Percentage of patients prescribed with different medications for T2D (A) and CAD (B). Numbers within bars represent number of patients. *Any fixed combination of two of the above oral hypoglycemic agents (i.e., two or more active substances combined in one single prescription). **Other include clopidogrel, prasugrel, ticagrelor, and other lipid-lowering drugs. ***DAPT refers to ASA plus other anti-platelet drug. #K-vitamin antagonists include warfarin (n = 2; 0.13%) and acenocumarol (n = 185; 11.72%) Non-K-vitamin antagonists include heparins (n = 121; 7.66%), direct thrombin inhibitors (n = 34; 2.15%), direct factor Xa inhibitors (n = 23; 1.46%), and fondaparinux (n = 14; 0.89%). ACE = angiotensin-converting enzyme inhibitors; ARB = angiotensin II receptor blockers; ASA = acetylsalicylic acid; DAPT = dual antiplatelet therapy; DPP4i = dipeptidyl peptidase 4 inhibitors; SGLT2i = sodium-glucose cotransporter 2 inhibitors; GLP1 = Glucagon-like peptide-1; FA = Fast acting; IA = Intermediate acting; LA = Long acting.

The median (Q1, Q3) follow-up duration was 1.2 (0.3–4.5) years. During this period, this study aimed to document the cumulative incidence and rates of MACE (MI, ischemic stroke, hospitalization for unstable angina, and urgent coronary revascularizations). Because MACE were aligned to the nature of the data source and methodology used, all-cause or CV death cannot be included in the analysis (EHRs only capture in-hospital death). S3 Table in S1 File shows the overall incidence rates and cumulative incidence of MACE; 35.66% (n = 563) of patients suffered from at least one MACE event during follow up. The probability of suffering any MACE as well as MACE subtypes over the follow-up period is shown in Fig 3.

Fig 3. Probability of MACE over time during the follow-up period.

Probability for any MACE event (black), myocardial infarction (red), ischemic stroke (green), hospitalization for unstable angina (orange), and urgent revascularization (blue) during follow up. The number of patients at risk (same for all categories) across the follow-up period is indicated below.

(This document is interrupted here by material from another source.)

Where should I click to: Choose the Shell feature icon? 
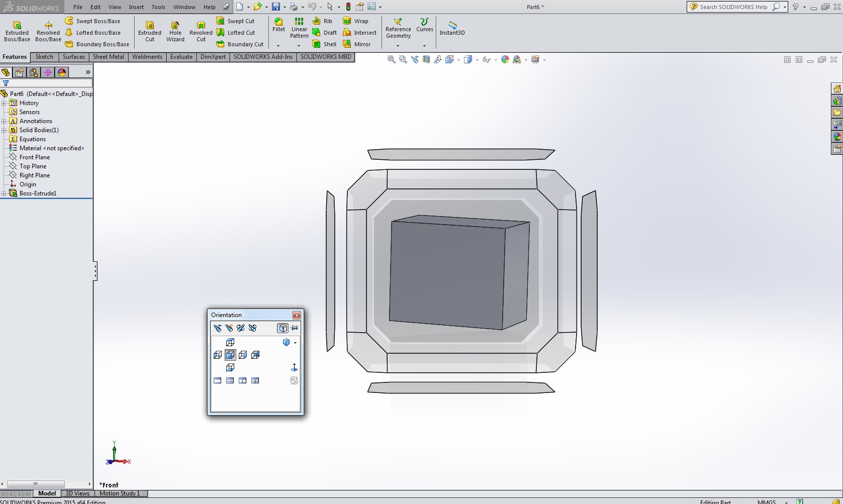pos(324,44)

Finally, we sought to determine the clinical characteristics associated with MACE during follow up. In a univariate analysis, T2D and CAD disease durations (both p = 0.001), heart failure (p = 0.004), MVD (p = 0.005), diabetic retinopathy (p = 0.012), and COPD/asthma (p = 0.014) showed statistically significant association with MACE in the follow-up period (S4 Table in S1 File). Regarding treatments, MACE was associated with prescription of insulin (p < 0.001), antiplatelet agents (p = 0.001), diuretics (p = 0.006), and statins (p = 0.002; S4 Table in S1 File).

Using a Cox Proportional Hazards regression model analysis, we found 7 independent predictors of MACE occurrence during follow up, including CAD duration (HR = 0.77; 95% CI = 0.72–0.84; p < 0.001), COPD/Asthma (HR 1.28; 95% CI = 1.04–1.59; p = 0.021), heart valve disease (HR = 1.22; CI 95% = 1.02–1.46; p = 0.031), MVD (HR = 1.27; 95% CI = 1.07–1.51; p = 0.005), insulin treatment (HR = 1.53; CI 95% = 1.26–1.85; p < 0.001), statins treatment (HR = 0.62; CI 95% = 0.48–0.81; p < 0.001), and clopidogrel treatment (HR = 0.83; CI 95% = 0.70–0.99; p = 0.039) (Table 3).

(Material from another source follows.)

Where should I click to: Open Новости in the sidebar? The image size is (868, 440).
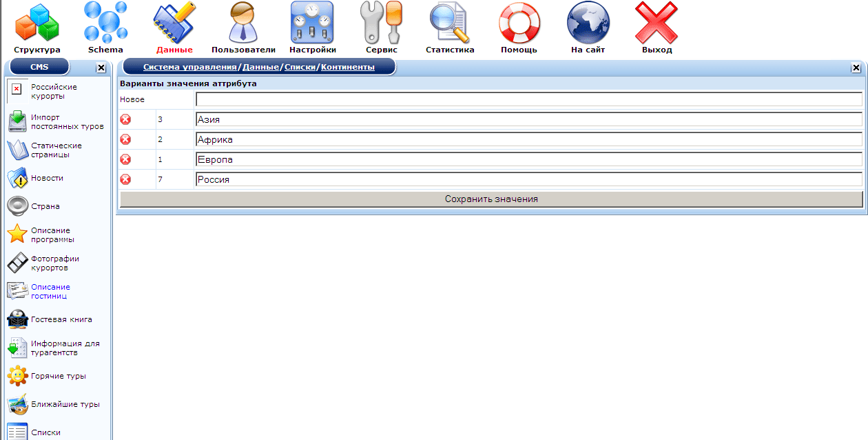pos(47,178)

Table 3. Multivariate model of factors associated with the occurrence of MACE during follow up.


Using NLP and machine learning techniques, we were able to access and analyze the free-text clinical information in the EHRs of a large series of patients with T2D and CAD with no history of MI or stroke who underwent PCI revascularization in Spain. Our results provide a thorough characterization of these patients, including demographics, disease characteristics, comorbidities, medical management, and clinical factors associated with the occurrence of MACE.

Our study sample was extracted from a target population of 217,632 T2D patients. This number represents an estimated prevalence of diagnosed T2D of 9.9%. This estimate, calculated in the hospital population, is slightly higher than those previously reported in the general Spanish population yet falls within the 7%-14% age-adjusted range in the last ten years using classic epidemiological methods [2530].

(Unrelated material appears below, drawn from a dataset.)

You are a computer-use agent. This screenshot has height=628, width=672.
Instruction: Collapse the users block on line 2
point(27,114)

The patients in our series were predominantly male, older than 70 years, and almost 60% of them suffered from MVD. Most patients were being treated with cardiovascular prevention medication (statins: 90.5% of patients, ACEi/ARBs: 86.2%, beta blockers: 76.6%, and antiplatelet therapy: 85.8%), while 50.2% were treated with dual antiplatelet therapy. These demographics and treatment data are aligned with the recent observational study using 2013–2014 data from the Diabetes Collaborative Registry linked to Medicare administrative claims (ATHENA study) [31]. In this cohort, the distribution of cardiovascular prevention medication was as follows: statins 84.2%, ACEi/ARBs 80%, beta blockers 79.2%, at least one antiplatelet agent 91.3%, and dual antiplatelet therapy in 32% of the patients. In addition, a drug-eluting stent was implanted in more than half of the patients (thus comparable to the 60% in the THEMIS-PCI trial) and the time since the most recent PCI was 3.2 years, again very similar to the THEMIS-PCI trial patients [13]. These findings indicate that the PCI population represents a very-high-risk patient group among those with CAD and concomitant T2D and suggest similar levels of care documented in both clinical trials and our real-world study.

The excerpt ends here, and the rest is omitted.